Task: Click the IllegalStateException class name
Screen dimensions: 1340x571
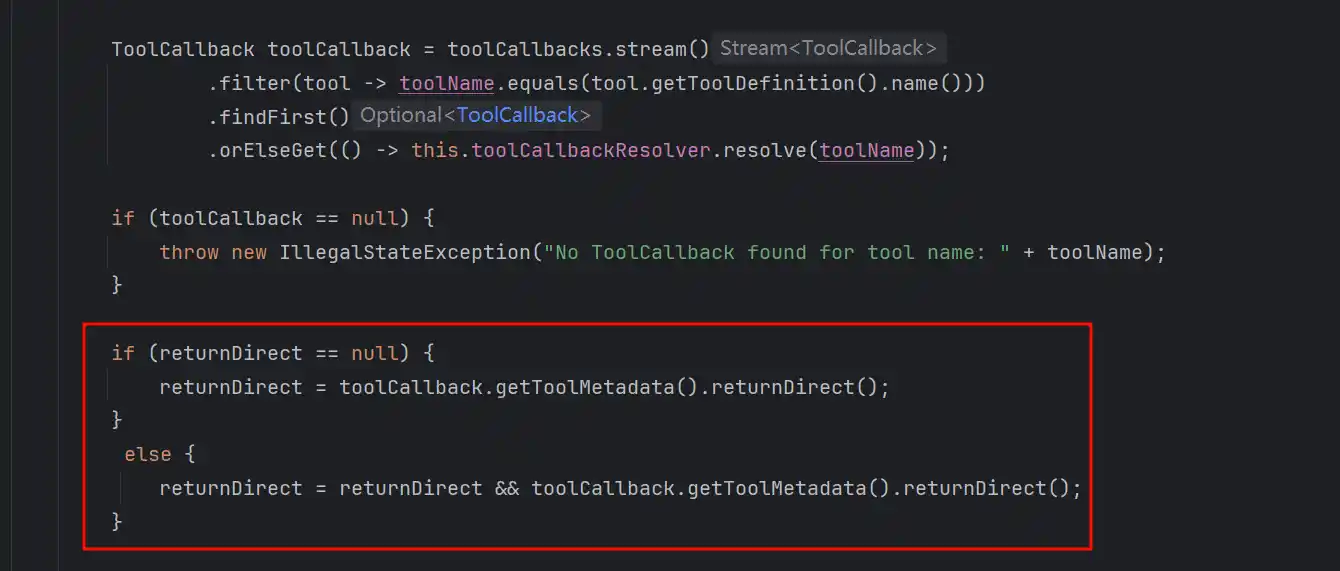Action: tap(403, 252)
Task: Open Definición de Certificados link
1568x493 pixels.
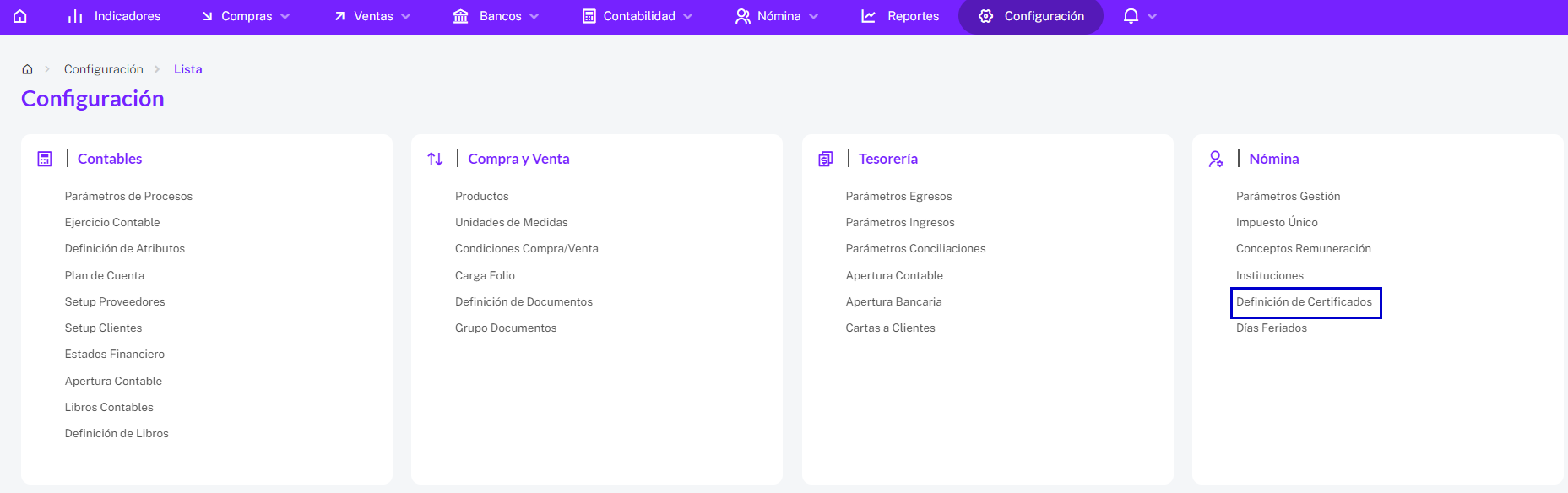Action: pyautogui.click(x=1305, y=302)
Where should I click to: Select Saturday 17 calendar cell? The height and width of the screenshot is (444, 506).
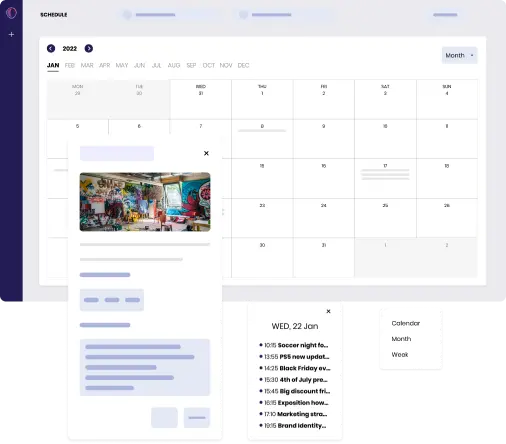coord(385,178)
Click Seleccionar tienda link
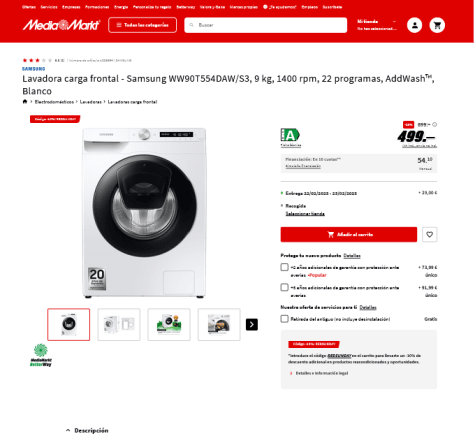The height and width of the screenshot is (436, 475). coord(305,214)
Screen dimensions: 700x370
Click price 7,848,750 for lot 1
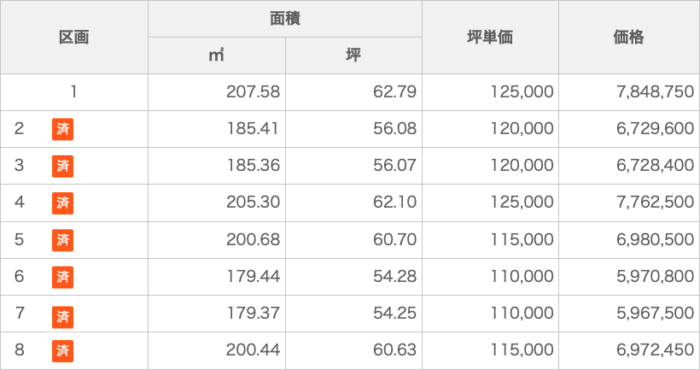[655, 92]
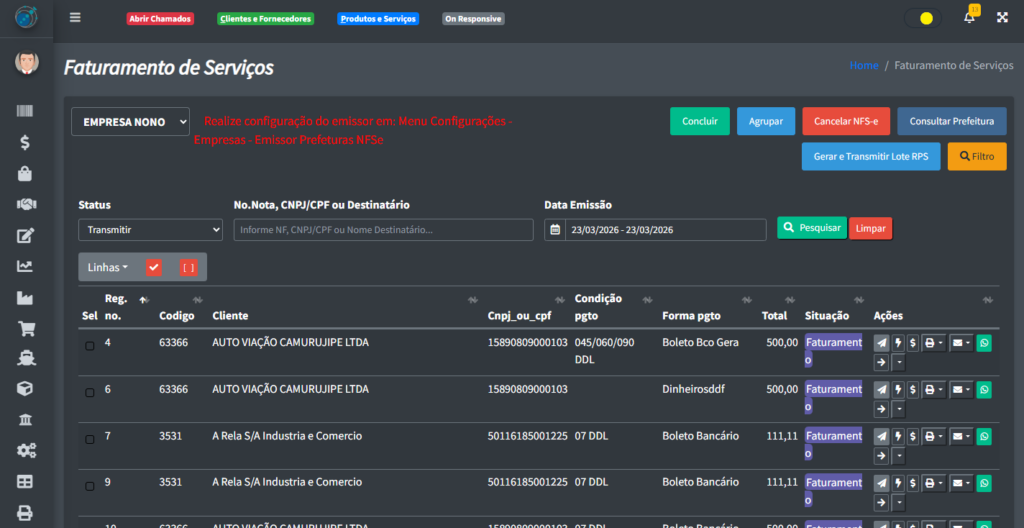The width and height of the screenshot is (1024, 528).
Task: Click the Gerar e Transmitir Lote RPS button
Action: (870, 157)
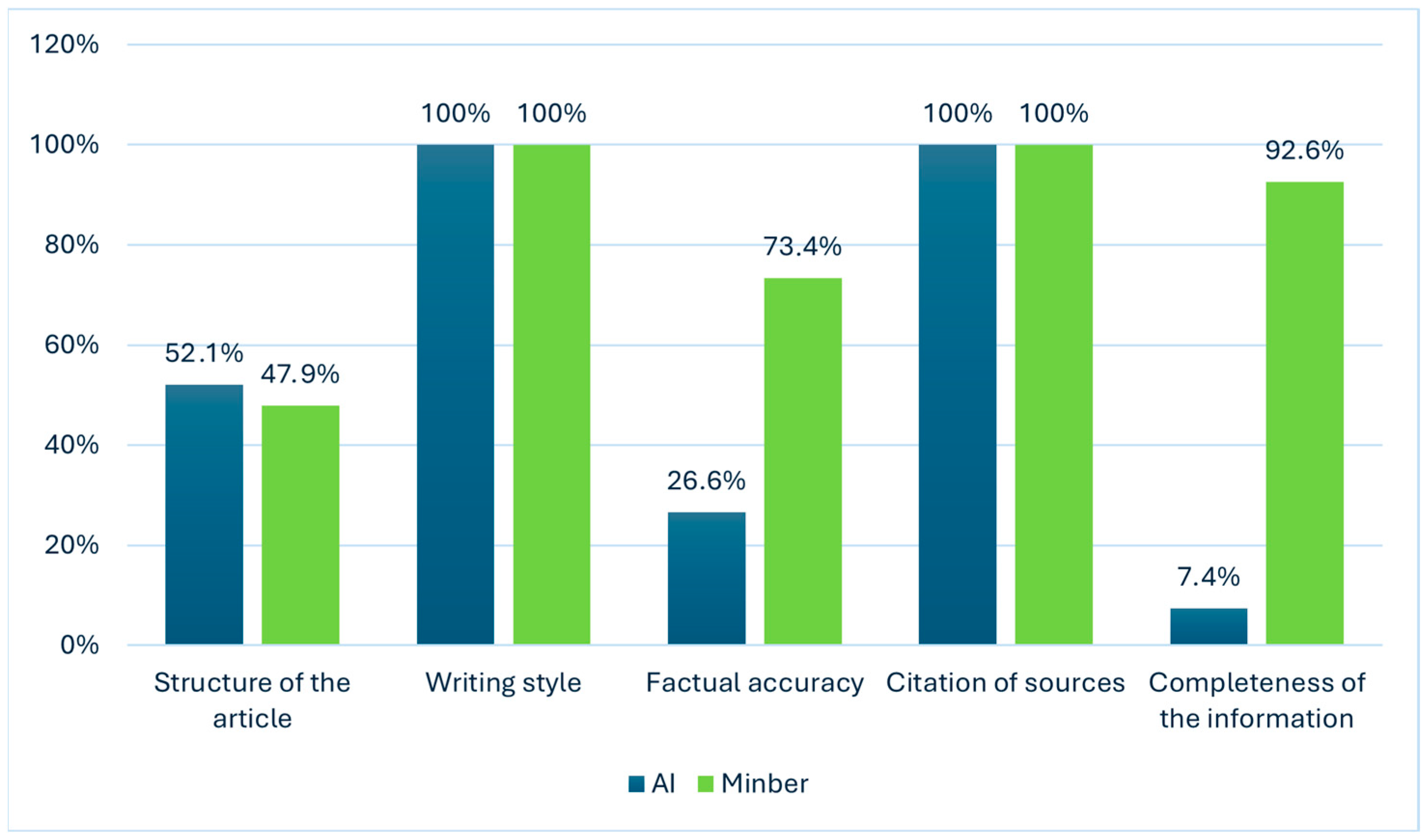Click the 120% y-axis tick label
Screen dimensions: 1428x840
64,44
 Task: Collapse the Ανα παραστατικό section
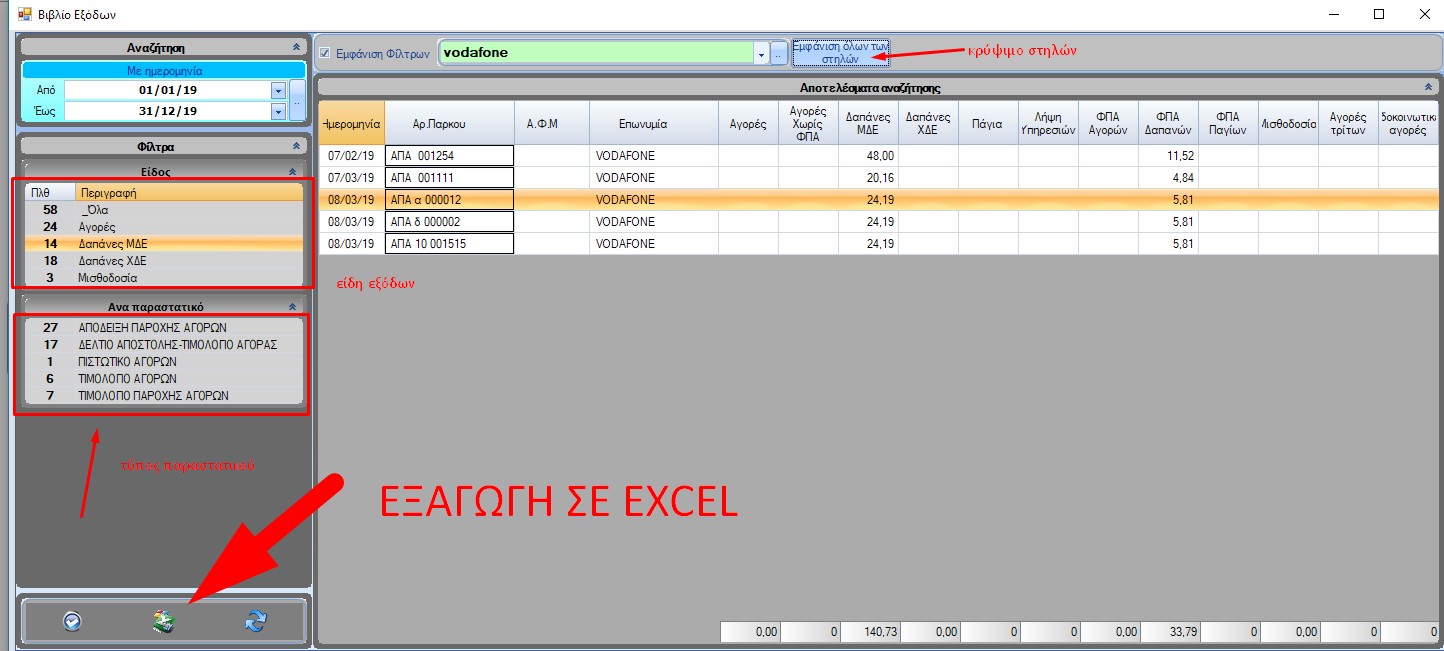coord(292,307)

(The problem)
Using the data above, output the line that has "Where should I", the line that has "Screen dimensions: 700x370", and whatever lines fall between, each exactly as it stands and without pictures.

(Written solution)
Where should I click to: Select Saturday 17 calendar cell? The height and width of the screenshot is (444, 506).
coord(385,178)
Click Seleccionar tienda link
The height and width of the screenshot is (436, 475). coord(305,214)
Screen dimensions: 700x370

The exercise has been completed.